Buddhi Gunasekara 1,2 , Sinead McGlacken- Bryne 1,2 , Nicola MacDonald 1 , Carmen Soto 1 & Ranna El-Khairi 1


1University College London Hospital, London, United Kingdom. 2Great Ormond Street Hospital for Children, London, United Kingdom


Background: Secondary amenorrhoea occurs in approximately 8% of adolescent females. Ovarian and adrenal tumours are rare causes of secondary amenorrhoea. Ovarian Sertoli-Leydig cell tumours (SLCT) are rare sex-cord stromal tumours of the ovary, accounting for <0.5% of all primary ovarian neoplasms. SLCTs affect all age groups, 75% detected in second and third decade of life (mean age 25 years) and <10% detected following menopause. Testicular-like tumour cell types (Sertoli and Leydig cells) produce androgens and present clinically due to androgenic effects. Prognosis depends on tumour differentiation. DICER1 predisposing variants account for about 60% of ovarian SLCTs. DICER1 syndrome is a familial tumour susceptibility syndrome associated with pleuropulmonary blastoma; ovarian sex cord-stromal tumours; cystic nephroma; thyroid gland neoplasia; and other rare tumours.

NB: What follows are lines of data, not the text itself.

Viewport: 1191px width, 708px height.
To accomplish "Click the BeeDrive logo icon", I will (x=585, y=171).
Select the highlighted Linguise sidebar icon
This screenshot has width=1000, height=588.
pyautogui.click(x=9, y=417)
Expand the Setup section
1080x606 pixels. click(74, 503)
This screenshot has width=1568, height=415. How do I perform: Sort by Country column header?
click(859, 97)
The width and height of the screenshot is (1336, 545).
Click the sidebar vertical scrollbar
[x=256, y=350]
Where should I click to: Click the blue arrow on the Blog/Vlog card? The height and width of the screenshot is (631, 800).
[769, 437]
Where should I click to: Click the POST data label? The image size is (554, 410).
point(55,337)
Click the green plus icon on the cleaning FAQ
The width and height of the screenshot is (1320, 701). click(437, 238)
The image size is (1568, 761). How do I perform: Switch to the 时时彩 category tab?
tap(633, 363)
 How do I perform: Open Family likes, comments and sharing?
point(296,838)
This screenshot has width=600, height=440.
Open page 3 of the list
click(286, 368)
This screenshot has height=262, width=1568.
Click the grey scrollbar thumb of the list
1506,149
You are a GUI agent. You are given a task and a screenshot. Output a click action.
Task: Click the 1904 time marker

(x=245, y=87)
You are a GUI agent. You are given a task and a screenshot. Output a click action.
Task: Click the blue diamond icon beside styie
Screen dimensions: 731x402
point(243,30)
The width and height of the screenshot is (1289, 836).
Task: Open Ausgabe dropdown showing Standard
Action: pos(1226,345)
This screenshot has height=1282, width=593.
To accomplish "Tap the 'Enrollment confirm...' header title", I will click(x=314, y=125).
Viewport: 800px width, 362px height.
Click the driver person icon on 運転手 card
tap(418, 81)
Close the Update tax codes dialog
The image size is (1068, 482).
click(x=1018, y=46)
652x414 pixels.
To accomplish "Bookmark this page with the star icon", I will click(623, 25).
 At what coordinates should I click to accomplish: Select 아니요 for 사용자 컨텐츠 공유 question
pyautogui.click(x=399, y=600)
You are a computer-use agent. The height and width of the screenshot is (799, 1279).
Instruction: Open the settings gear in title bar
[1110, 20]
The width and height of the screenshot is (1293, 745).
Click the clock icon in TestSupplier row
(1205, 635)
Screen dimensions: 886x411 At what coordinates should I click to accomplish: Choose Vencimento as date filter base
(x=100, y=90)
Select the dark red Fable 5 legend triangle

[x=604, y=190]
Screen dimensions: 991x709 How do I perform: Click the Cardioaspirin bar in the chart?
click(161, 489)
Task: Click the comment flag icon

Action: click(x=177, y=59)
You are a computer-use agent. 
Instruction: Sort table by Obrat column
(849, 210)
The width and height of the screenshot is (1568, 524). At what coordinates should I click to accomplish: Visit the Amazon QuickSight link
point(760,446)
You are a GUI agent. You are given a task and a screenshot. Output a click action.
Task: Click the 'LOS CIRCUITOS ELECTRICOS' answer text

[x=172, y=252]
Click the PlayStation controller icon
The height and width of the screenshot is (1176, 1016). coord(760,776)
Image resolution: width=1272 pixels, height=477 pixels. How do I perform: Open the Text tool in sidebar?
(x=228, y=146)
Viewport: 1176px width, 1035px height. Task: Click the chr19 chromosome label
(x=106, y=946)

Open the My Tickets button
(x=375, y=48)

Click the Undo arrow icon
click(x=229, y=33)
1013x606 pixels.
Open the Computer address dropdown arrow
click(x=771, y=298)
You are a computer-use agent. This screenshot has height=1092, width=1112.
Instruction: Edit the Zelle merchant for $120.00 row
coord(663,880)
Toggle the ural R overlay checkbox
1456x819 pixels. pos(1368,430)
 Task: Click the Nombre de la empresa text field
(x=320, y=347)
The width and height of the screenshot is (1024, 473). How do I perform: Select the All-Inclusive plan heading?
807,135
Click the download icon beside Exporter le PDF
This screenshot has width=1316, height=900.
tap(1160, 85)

Case report: A 15-year-old girl presented with secondary amenorrhoea for 10 months with no significant other medical history. Body mass index 19.41 kg/m2, (Z=-0.42). Deepening of voice, coarse hair over the abdomen and clitoromegaly were noted on examination. Initial biochemistry showed elevated Testosterone concentration 18.4 nmol//L (0–1.8 nmol/L), and Androstenedione 33.2 nmol/L (0.0-10.1 nmol/L). 17 hydroxy progesterone was moderately elevated, 15.3 (0-4nmol/L). Cortisol, ACTH, DHEAS, thyroid functions, gonadotrophins oestradiol and tumour markers were within normal range. Urine steroid profile showed disproportionately elevated adrenal androgens compared to cortisol metabolites. Gynaecological transabdominal ultrasound scan identified a cystic and solid lesion in right ovary measuring 5.4 × 5.4 × 4.3 cm, located along the right pelvic sidewall without evidence of metastasis. Laparoscopic right salphingo-oophorectomy with omental and peritoneal biopsies performed. Histology consistent with moderately to poorly differentiated SLCT with focal retiform pattern without heterologous elements, normal background ovarian tissue and no malignant cells in peritoneal washing. Tumour staged as G2-3 Sertoli-Leydig cell tumour stage1. Immunohistochemistry positive for Calretinin, inhibin and WT1. Melan A highlighted clusters of Leydig cells. Vimentin and AE1/AE3 are positive in Sertoli cells. CT thorax revealed a left pulmonary nodule measuring 5.7 × 4.2 mm and several nodes in left lobe of thyroid gland. Genetic analysis confirmed two pathogenic variants in DICER1 gene; D1709N (RNase IIIb domain hotspot variant) and E292* (nonsense variant) at 44.4% VAF and 55.1% VAF respectively. Post operatively, testosterone normalised and resumed menstruation. Follow up arranged for tumour surveillance.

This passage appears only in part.